◆ **Brief**: From the entries below, copy every line where the string "computer" appears.

━━━ Input material

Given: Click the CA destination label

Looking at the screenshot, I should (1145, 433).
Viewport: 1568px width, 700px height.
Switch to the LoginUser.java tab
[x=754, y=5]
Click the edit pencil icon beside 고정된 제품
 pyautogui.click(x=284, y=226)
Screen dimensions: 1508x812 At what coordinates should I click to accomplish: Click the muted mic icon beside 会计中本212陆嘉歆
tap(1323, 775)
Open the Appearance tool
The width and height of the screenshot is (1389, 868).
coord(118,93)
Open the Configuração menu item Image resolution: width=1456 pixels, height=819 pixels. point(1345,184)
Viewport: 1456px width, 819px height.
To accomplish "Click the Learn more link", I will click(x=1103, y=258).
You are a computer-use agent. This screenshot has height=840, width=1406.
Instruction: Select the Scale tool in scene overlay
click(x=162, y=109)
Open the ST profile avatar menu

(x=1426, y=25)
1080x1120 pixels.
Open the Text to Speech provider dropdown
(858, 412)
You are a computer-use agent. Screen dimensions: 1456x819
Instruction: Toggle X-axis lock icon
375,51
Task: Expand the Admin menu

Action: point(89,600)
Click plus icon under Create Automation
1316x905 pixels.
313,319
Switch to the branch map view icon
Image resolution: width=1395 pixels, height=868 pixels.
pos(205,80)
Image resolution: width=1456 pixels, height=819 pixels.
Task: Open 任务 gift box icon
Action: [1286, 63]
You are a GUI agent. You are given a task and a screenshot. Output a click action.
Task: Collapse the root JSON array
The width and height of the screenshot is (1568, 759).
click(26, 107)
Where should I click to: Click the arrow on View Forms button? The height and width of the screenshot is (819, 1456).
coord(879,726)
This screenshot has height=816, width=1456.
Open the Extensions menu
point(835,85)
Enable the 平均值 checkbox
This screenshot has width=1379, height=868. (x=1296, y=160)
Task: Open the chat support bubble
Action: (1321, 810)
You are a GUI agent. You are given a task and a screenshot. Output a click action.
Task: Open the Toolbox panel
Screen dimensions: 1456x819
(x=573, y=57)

━━━━━━

◆ **Task output**:
You are a computer-use agent. This screenshot has height=840, width=1406.
You are a computer-use agent. Screen dimensions: 1456x819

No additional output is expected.